Exercise directions —
Reproduce the material below verbatim, from its very beginning through the line containing "(1479, 143).", including that line.

Records shown —

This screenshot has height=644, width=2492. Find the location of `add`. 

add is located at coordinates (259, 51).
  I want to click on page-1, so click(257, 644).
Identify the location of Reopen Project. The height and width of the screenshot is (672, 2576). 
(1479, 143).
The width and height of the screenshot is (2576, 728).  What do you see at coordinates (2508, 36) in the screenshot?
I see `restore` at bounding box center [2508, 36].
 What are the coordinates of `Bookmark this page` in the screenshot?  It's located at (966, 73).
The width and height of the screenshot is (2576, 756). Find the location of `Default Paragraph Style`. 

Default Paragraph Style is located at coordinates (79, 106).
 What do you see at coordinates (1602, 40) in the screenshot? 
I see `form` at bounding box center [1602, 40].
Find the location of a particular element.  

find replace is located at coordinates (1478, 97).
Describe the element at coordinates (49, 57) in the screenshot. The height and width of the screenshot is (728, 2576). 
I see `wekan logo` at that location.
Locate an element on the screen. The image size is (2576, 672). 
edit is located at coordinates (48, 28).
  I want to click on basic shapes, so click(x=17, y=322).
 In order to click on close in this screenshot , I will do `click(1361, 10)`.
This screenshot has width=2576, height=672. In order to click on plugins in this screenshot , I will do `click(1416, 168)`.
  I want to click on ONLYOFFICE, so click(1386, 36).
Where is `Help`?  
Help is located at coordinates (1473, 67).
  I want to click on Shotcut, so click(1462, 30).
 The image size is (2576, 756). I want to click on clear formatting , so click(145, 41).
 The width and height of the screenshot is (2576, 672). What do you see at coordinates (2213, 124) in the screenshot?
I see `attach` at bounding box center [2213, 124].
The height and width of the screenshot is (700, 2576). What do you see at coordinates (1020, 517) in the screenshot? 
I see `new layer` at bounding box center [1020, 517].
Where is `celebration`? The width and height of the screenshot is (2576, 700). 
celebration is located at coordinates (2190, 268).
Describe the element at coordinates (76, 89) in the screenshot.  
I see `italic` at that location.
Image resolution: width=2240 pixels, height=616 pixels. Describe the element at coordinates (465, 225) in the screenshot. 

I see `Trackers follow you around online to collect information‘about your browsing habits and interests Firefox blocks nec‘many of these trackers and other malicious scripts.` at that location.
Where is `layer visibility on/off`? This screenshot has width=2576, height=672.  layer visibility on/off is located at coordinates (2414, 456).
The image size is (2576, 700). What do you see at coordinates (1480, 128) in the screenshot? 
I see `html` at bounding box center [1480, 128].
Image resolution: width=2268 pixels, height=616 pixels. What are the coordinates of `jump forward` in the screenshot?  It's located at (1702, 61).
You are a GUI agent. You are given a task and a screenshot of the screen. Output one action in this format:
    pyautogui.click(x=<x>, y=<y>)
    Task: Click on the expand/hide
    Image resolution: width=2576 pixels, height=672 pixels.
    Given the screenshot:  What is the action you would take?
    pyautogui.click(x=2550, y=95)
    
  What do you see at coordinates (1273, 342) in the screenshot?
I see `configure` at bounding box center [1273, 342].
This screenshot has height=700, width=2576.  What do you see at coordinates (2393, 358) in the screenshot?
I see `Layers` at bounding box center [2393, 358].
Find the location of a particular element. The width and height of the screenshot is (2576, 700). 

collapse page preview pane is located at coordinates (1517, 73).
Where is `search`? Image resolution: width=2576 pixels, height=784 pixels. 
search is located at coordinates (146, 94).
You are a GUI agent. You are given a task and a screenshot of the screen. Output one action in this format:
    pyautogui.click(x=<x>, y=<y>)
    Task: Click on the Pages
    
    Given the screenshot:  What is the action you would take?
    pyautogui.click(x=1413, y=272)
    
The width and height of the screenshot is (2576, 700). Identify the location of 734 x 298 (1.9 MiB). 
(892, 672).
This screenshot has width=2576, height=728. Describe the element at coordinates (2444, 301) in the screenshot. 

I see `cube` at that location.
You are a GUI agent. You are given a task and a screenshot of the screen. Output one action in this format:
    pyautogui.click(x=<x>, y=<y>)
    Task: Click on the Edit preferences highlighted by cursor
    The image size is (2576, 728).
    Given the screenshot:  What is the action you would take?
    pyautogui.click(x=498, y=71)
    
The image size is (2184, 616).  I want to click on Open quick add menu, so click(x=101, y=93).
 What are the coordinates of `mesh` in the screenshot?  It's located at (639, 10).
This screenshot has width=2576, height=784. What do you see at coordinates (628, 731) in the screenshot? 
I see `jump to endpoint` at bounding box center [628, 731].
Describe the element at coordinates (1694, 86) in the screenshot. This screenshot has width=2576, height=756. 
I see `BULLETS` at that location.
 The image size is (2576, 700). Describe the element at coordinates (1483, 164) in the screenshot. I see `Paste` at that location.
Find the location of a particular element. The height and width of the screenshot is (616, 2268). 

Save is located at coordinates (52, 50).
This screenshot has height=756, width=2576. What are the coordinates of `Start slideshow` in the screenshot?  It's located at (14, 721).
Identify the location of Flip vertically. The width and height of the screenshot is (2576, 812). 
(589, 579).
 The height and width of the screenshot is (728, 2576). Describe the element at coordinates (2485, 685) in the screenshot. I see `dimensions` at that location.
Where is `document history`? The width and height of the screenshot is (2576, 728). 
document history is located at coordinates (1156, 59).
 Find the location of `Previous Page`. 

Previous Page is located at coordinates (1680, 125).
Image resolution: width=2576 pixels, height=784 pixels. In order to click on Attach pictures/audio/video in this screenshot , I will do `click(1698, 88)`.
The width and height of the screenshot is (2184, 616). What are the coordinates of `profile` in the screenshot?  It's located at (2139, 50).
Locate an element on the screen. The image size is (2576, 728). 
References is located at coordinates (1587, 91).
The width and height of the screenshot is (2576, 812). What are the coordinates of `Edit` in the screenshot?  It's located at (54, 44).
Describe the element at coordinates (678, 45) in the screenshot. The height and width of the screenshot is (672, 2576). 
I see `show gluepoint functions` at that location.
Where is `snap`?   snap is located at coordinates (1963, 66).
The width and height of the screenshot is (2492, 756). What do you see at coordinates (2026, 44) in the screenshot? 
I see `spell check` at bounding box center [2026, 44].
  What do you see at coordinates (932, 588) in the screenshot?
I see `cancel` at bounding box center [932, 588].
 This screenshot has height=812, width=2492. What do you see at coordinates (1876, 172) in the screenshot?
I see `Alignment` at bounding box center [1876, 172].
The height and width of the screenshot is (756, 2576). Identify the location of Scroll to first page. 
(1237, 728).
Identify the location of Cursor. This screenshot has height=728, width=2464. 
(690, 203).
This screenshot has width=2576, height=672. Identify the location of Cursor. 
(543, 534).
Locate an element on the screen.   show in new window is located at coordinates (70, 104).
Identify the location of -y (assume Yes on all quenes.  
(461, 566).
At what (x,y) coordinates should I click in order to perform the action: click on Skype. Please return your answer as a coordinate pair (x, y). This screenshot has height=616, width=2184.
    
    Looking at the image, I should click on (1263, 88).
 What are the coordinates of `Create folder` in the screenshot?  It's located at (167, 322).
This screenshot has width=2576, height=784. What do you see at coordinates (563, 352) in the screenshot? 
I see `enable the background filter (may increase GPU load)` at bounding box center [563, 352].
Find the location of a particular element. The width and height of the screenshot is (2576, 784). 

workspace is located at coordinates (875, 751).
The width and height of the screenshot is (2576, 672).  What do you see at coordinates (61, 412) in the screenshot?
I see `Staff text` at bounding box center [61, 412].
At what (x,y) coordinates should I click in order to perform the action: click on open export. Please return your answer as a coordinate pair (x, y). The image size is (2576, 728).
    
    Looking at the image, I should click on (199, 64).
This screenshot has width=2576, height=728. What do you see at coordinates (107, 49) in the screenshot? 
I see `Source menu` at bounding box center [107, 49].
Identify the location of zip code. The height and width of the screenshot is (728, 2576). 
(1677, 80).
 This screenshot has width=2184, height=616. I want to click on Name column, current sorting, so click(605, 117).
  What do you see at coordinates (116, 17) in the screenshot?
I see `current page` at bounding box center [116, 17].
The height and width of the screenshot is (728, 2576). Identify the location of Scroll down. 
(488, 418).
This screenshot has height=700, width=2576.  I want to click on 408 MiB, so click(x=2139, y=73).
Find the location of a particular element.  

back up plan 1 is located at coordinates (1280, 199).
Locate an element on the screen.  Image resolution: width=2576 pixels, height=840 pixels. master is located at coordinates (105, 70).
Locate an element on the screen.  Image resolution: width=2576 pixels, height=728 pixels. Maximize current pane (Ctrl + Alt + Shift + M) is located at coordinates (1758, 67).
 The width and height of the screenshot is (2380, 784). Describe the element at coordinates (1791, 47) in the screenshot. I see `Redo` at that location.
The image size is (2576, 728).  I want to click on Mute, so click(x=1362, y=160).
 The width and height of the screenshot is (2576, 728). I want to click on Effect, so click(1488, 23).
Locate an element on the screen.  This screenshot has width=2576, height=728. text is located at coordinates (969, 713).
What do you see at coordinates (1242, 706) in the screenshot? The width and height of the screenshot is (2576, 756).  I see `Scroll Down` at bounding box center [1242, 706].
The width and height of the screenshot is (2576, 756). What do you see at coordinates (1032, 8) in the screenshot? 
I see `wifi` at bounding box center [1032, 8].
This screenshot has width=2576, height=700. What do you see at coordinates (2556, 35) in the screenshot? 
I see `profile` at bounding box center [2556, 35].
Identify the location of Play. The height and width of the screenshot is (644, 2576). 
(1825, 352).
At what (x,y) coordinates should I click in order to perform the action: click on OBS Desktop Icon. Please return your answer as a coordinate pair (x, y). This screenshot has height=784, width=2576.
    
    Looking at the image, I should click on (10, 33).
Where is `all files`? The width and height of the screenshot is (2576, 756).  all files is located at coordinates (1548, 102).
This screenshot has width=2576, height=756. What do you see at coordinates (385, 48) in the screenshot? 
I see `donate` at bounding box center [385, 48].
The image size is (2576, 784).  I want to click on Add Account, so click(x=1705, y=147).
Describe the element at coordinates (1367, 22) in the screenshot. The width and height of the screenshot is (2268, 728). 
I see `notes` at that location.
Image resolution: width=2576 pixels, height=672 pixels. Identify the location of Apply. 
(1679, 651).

Answer to this task —
This screenshot has height=644, width=2492. Find the location of `add`. 

add is located at coordinates (259, 51).
  I want to click on page-1, so click(257, 644).
Identify the location of Reopen Project. The height and width of the screenshot is (672, 2576). 
(1479, 143).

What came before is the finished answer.